Book Review: A Different Kind Of Courage by Sarah Holman
Posted by Jason McIntire | Oct 06, 2014
Since I last posted, there has not been a lot of discernible progress on the writing front. In two months, I've barely added four thousand words to my work-in-progress. That doesn't seem like much, but then again, there have been similar time periods in which said work-in-progress shrank by this and larger amounts. The characters and plot have proven to be much more slippery than those in The Sparrow Found A House, which I drafted in about thirty days.
Many delays and distractions have attended the past summer, one being self-inflicted in the form of my new Amazon Kindle. I bought it with the idea of perusing some works I learned about on the Homeschool Authors blog, and have since spent way too much time so doing. Outstanding among these works is A Different Kind Of Courage by Sarah Holman, a period piece set in Revolution-era Boston.
I followed the writing of this book slightly on Sarah's blog, and could see that she was going all-out with research. This clearly paid off in the finished product, which feels most authentic and historically accurate. Her treatment of American Revolution politics and morality is also surprisingly balanced. The main character starts off as a Loyalist, and in general, the British get painted in a more sympathetic light than the Americans. Dr. Joseph Warren does wear something of a hero halo, but he is probably more deserving of it than any other founding father.

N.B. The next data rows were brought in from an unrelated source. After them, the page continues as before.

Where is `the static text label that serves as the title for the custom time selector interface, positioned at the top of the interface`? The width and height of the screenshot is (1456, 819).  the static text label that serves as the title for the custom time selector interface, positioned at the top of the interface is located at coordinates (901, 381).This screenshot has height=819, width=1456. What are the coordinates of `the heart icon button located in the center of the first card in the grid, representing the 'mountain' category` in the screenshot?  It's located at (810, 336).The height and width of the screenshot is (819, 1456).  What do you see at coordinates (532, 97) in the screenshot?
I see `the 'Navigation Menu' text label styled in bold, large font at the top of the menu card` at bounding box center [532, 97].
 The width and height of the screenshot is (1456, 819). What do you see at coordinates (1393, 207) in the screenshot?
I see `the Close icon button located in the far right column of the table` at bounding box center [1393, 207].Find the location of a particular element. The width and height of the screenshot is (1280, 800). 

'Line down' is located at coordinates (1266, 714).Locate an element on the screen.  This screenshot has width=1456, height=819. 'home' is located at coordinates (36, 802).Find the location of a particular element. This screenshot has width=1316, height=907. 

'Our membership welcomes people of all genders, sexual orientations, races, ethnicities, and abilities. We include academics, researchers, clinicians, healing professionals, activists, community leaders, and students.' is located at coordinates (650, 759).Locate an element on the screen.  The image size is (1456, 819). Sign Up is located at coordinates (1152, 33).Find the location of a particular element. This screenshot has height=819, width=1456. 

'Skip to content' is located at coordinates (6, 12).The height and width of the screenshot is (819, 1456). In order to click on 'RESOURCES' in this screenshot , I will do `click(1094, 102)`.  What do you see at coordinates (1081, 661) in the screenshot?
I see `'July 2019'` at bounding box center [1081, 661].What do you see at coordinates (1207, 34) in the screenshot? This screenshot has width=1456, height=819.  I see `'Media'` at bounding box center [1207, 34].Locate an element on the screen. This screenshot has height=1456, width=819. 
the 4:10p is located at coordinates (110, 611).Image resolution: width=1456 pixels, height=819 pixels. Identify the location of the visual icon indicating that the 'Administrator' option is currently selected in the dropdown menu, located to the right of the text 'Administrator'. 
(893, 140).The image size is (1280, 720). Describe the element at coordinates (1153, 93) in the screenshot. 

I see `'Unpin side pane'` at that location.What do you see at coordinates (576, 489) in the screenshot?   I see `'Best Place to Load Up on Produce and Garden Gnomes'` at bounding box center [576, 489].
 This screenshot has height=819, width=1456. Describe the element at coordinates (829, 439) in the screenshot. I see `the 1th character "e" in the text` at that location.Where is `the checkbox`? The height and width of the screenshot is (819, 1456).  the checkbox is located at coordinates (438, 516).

The first half of the story is fascinating, as William's character is developed. His relationship with a rebel servant girl is tastefully handled; at the most, he "enjoys holding her" during a dangerous moment, and at one point contemplates a kiss (but resists the temptation). There is also a really orginal plot element involving a Zorro-like character who helps both sides.
William's inner struggles form the core of the story. As a budding patriot with a very Loyalist family, he is repeatedly exhorted to be true to himself and seek God's approval alone. While there's a valid principle here, I thought its application was perhaps a bit wide of the mark. When William finally has the "moment of truth" with his father, that truth is mixed with equal parts of axe-grinding and sibling rivalry. I have some concern that readers might take this as license to defy earthly authorities, with no other justification than being true to oneself.
All that being said, I enjoyed the book and would recommend it to adults and discerning teens. The freedom from excessive romance and violence was really refreshing. In fact, A Different Kind Of Courage is the first contemporary adult novel I would feel free to pass on without any selective editing. (No, you can't do that with Kindle anyway, and yes, we really do it with paper books. Correction tape is God's gift to conservative Christian readers, with sticky notes a close second.)
While I already knew many of the historical facts covered in this story, I enjoyed learning personal details and perspectives that aren't found in the history books. Combined with interesting characters and an imaginative plot, these made an entertaining story that was worth reading. I'll be watching for a possible sequel in the future, and also considering other works by Sarah Holman.
Disclosure: I know Sarah Holman online, and she has reviewed my work. I purchased A Different Kind Of Courage on Kindle without her knowledge, and she did not request this review.